Goal of the exercise:
Check each line of the listing for the word "This" and report the ones that have it.

Data excerpts:
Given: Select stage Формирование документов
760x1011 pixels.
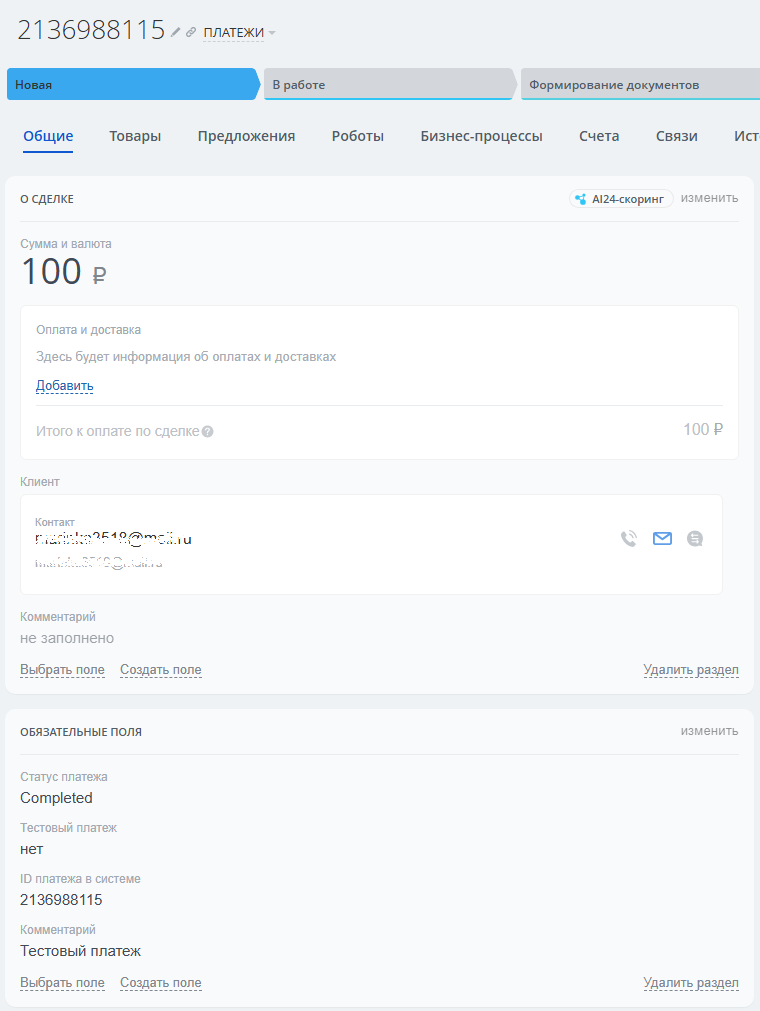Looking at the screenshot, I should 637,85.
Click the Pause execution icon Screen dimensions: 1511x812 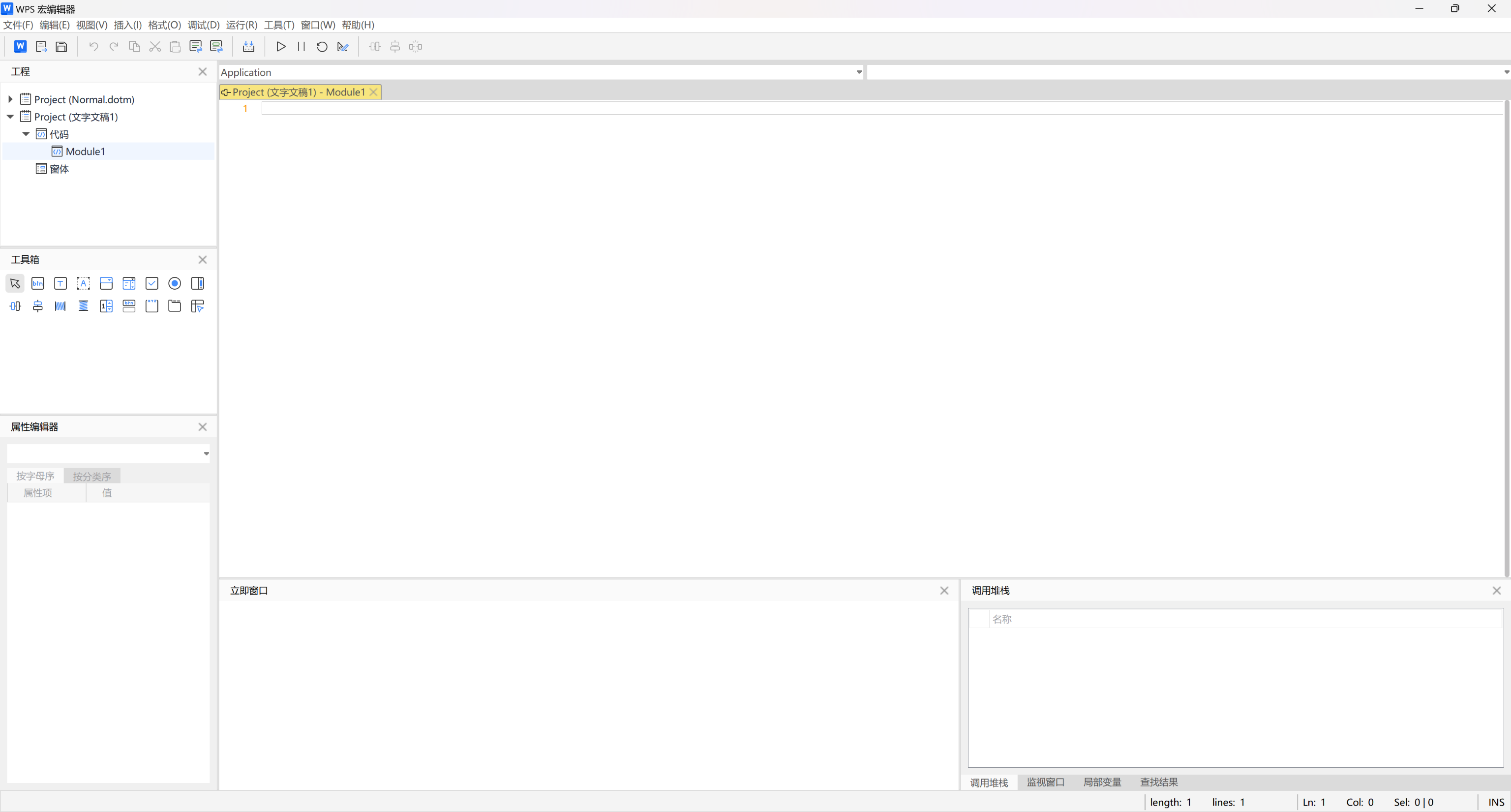point(301,46)
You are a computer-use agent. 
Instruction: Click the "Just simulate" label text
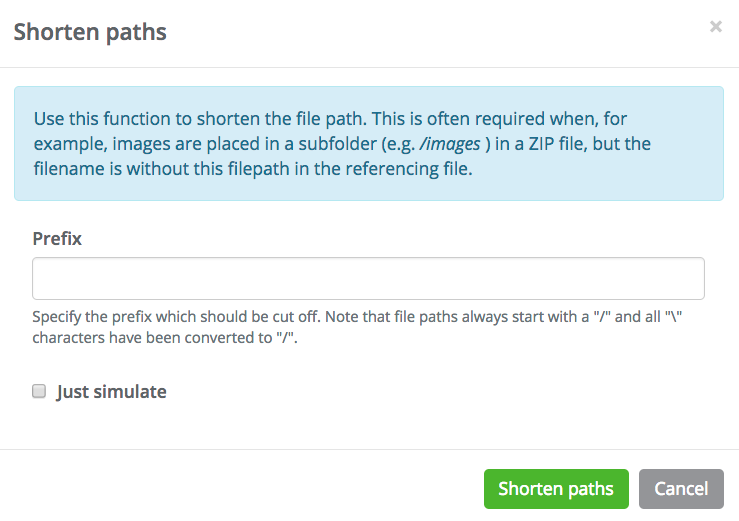point(111,392)
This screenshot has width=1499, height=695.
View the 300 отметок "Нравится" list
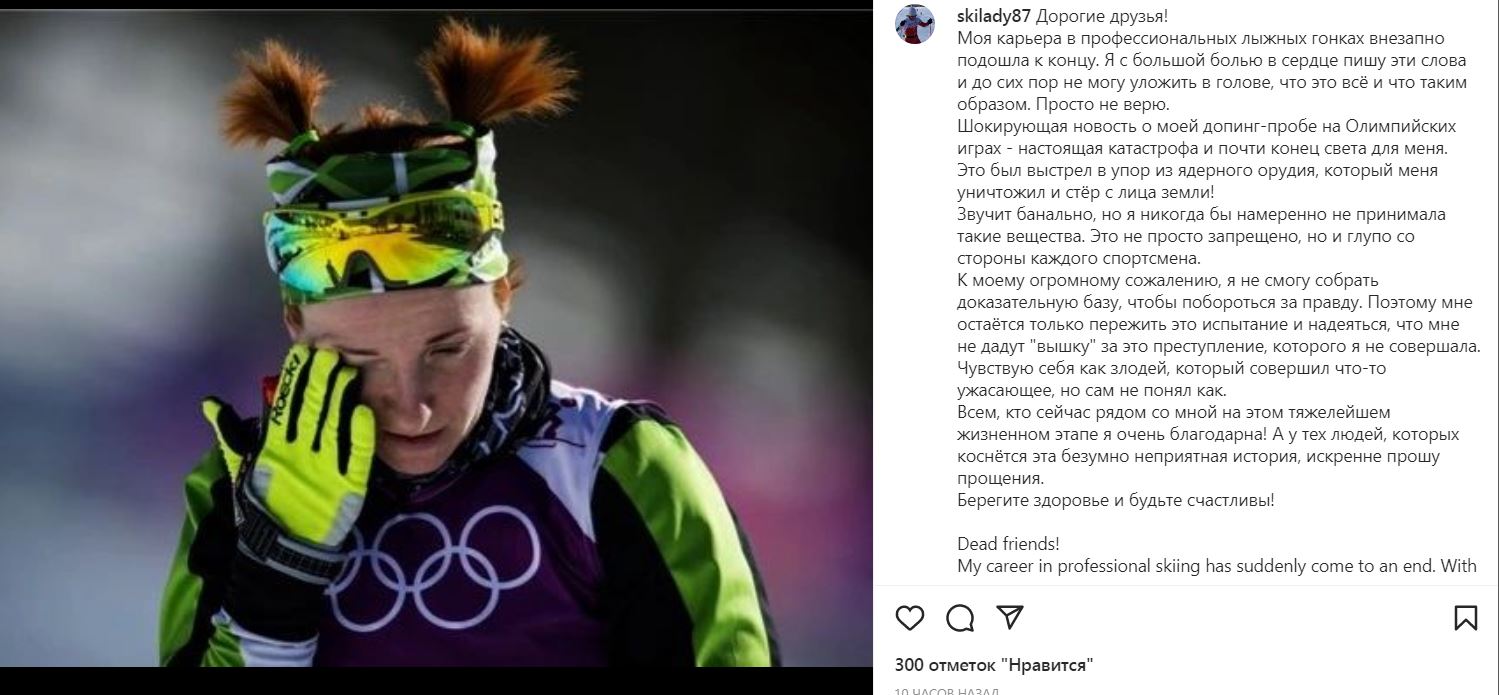(x=994, y=665)
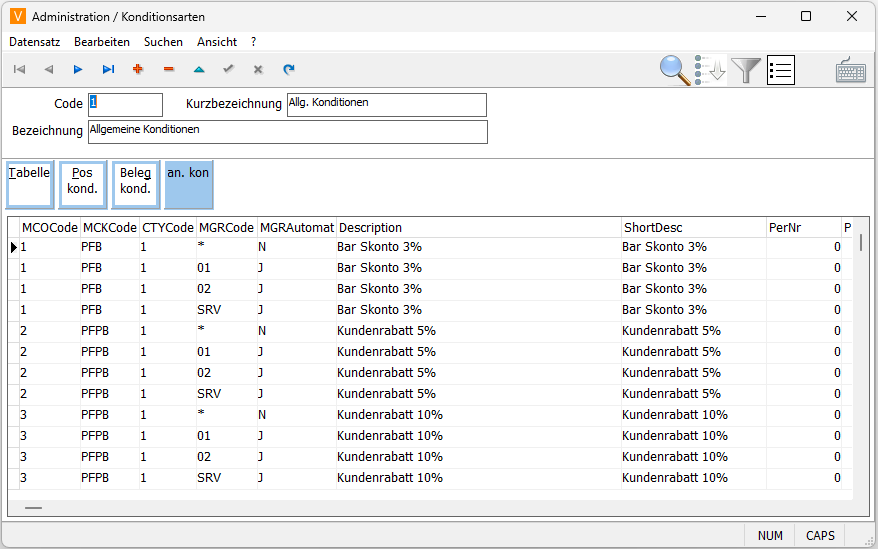Select the Pos kond. tab

(x=82, y=184)
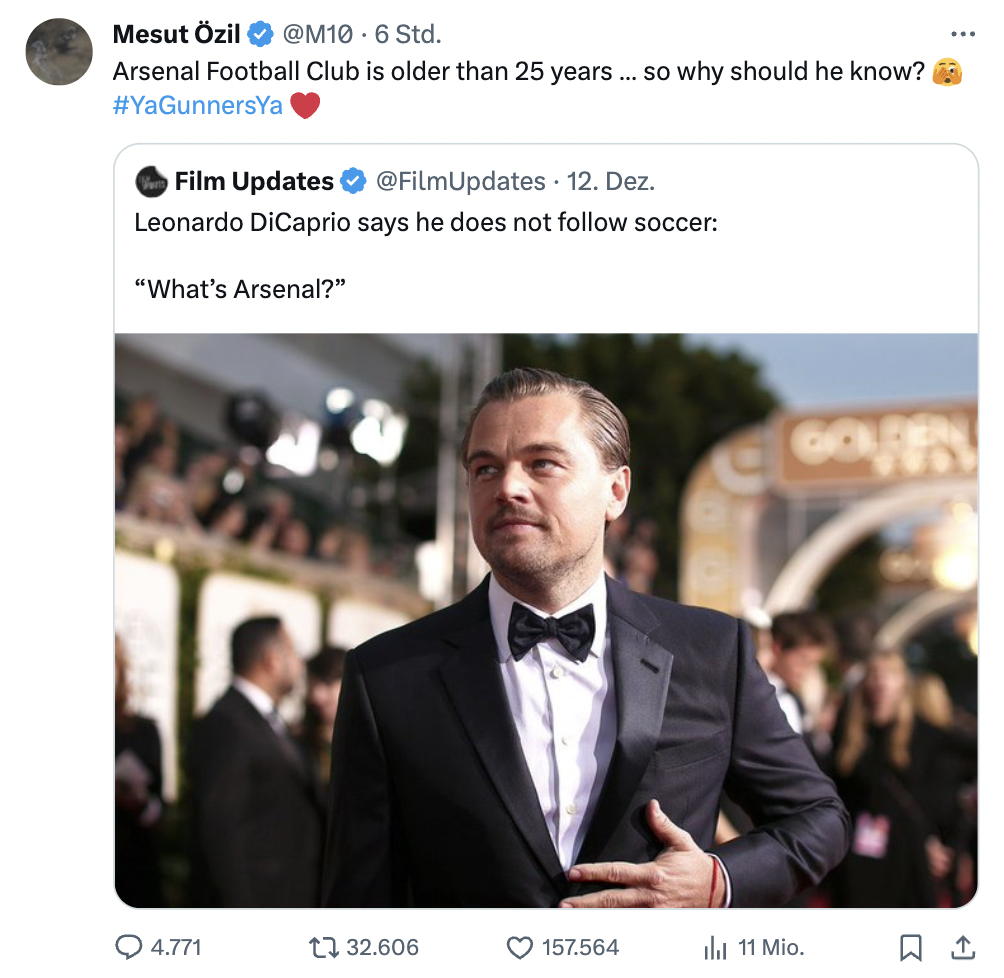The height and width of the screenshot is (978, 1004).
Task: Click the quoted tweet's "12. Dez." date
Action: (610, 181)
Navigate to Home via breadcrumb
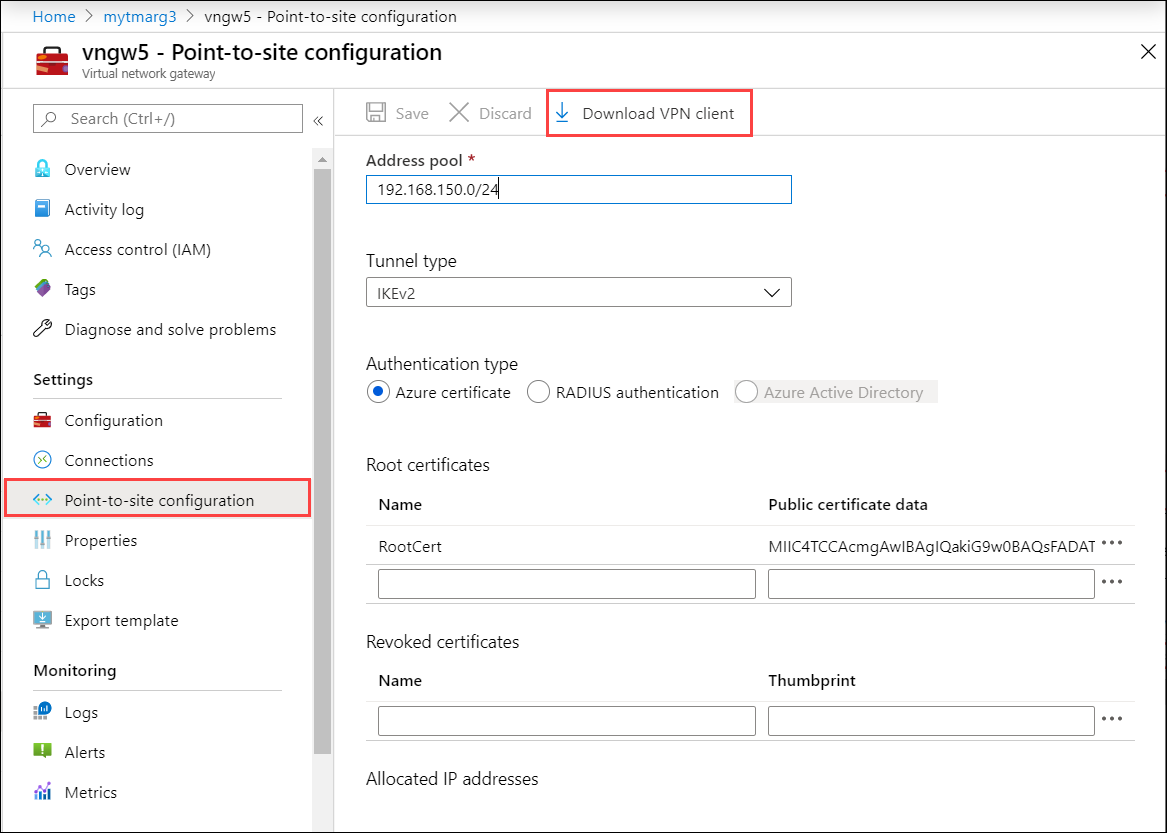The width and height of the screenshot is (1167, 833). 54,16
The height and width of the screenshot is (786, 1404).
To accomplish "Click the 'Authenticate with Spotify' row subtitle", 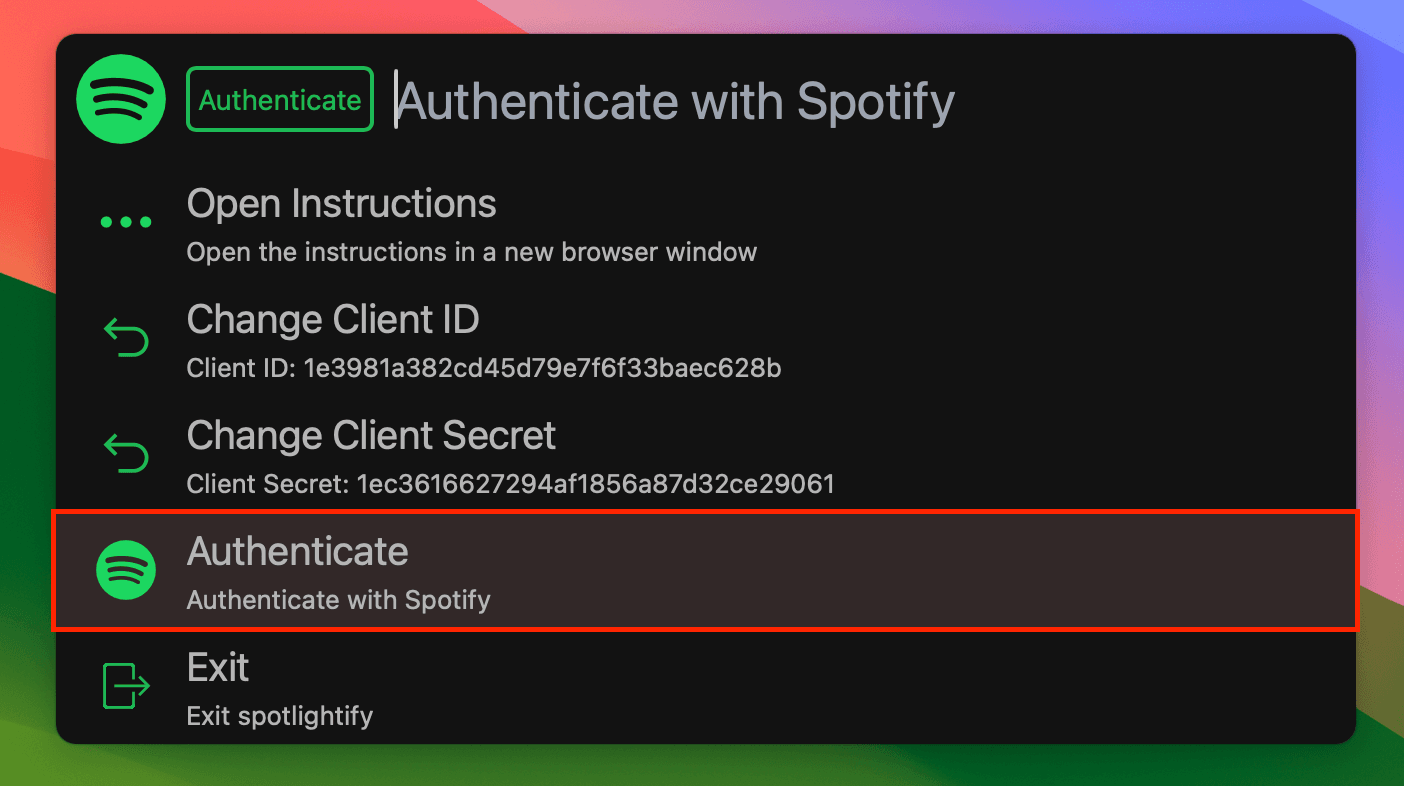I will (x=339, y=600).
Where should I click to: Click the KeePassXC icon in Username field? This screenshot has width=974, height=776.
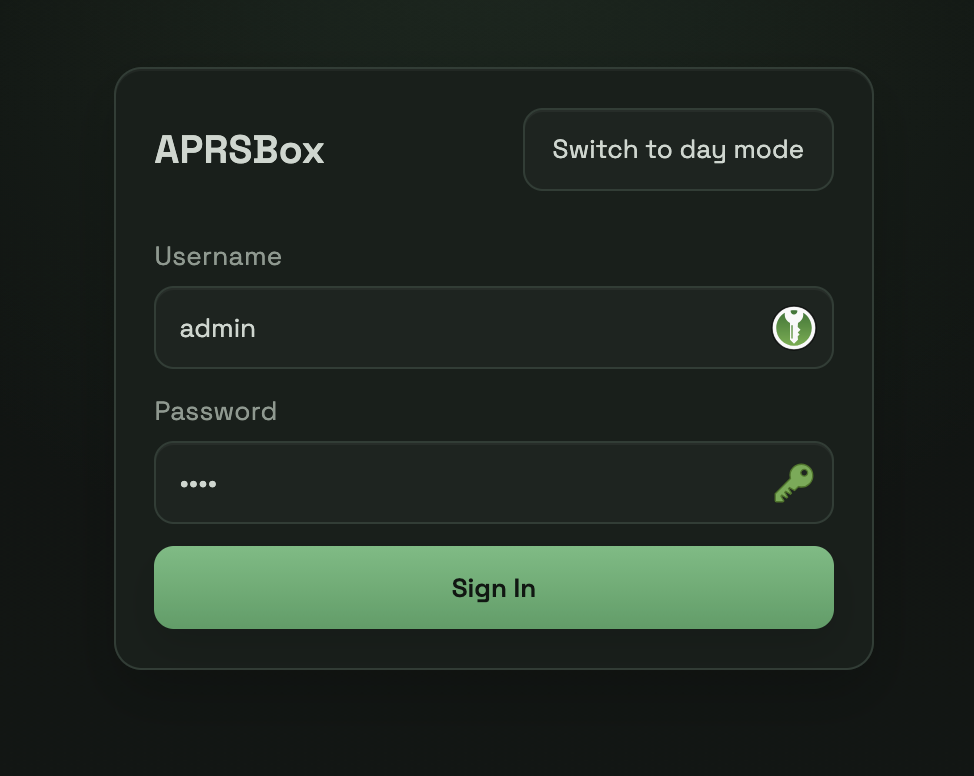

Answer section:
This screenshot has width=1499, height=695.
Where should I click to: Click the KeePassXC icon in Username field? This screenshot has width=974, height=776.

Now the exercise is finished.